◆ PROBLEM DESCRIPTION: Give back, word for word, the lines in the listing below from the one holding "Switch to the Overview tab" down to the one holding "The image size is (1280, 841).", both ends included.

◆ WORKING DATA:
<<<<
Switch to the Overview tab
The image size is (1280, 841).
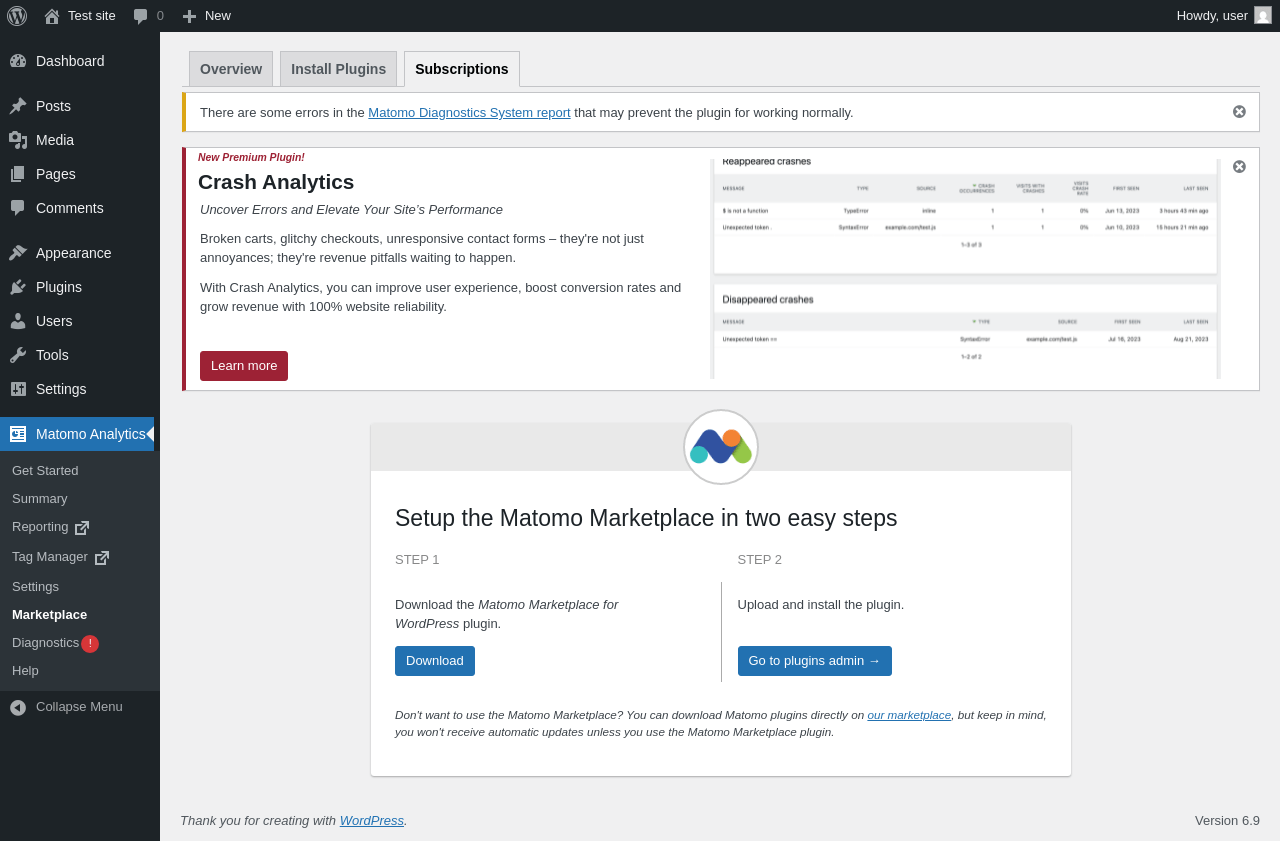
>>>>
<<<<
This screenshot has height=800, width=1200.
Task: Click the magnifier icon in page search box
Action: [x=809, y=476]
>>>>
<<<<
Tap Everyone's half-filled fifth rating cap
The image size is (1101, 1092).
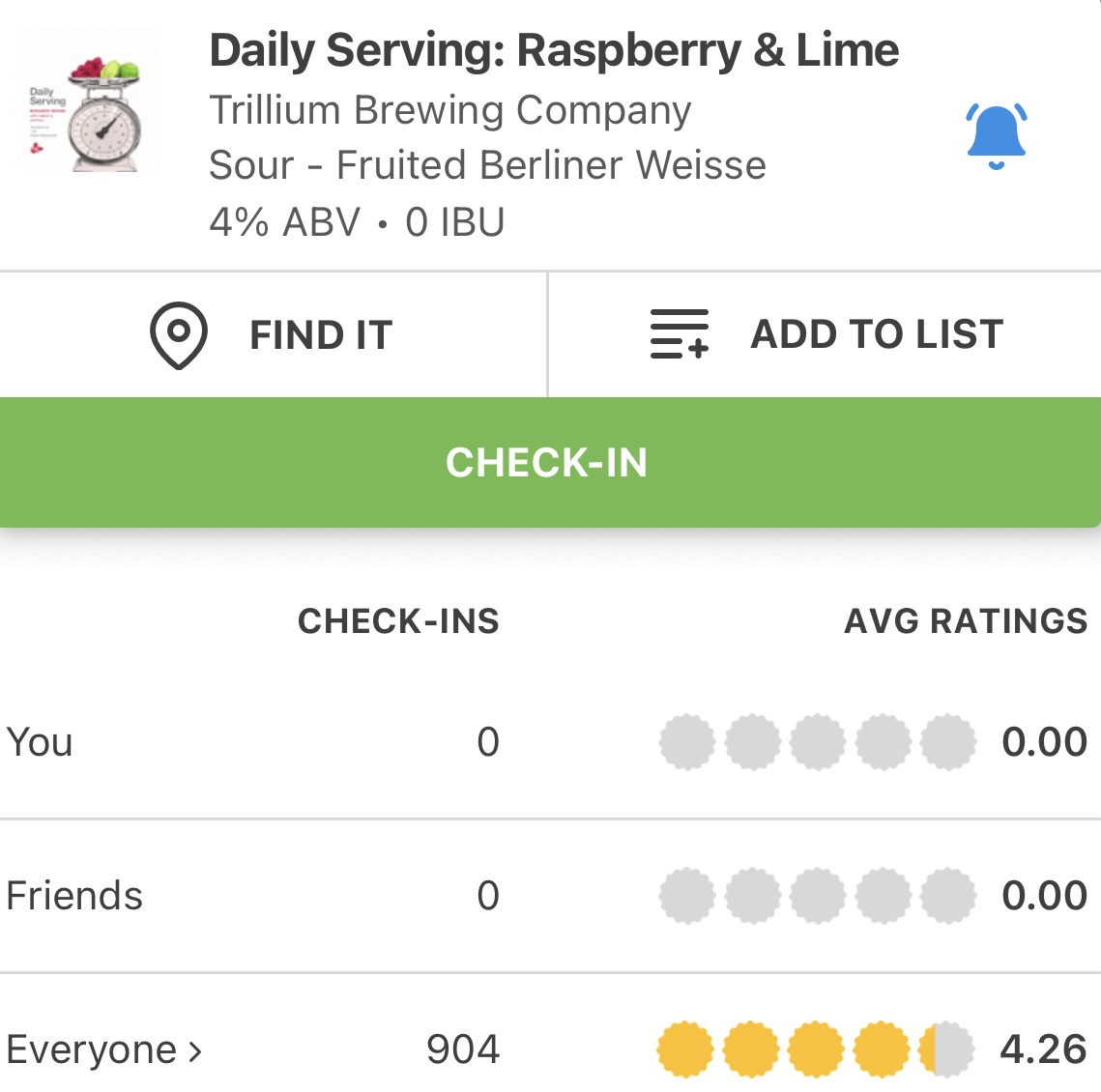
>>>>
◆ RESPONSE TO THE EXERCISE:
Switch to the Overview tab
The image size is (1280, 841).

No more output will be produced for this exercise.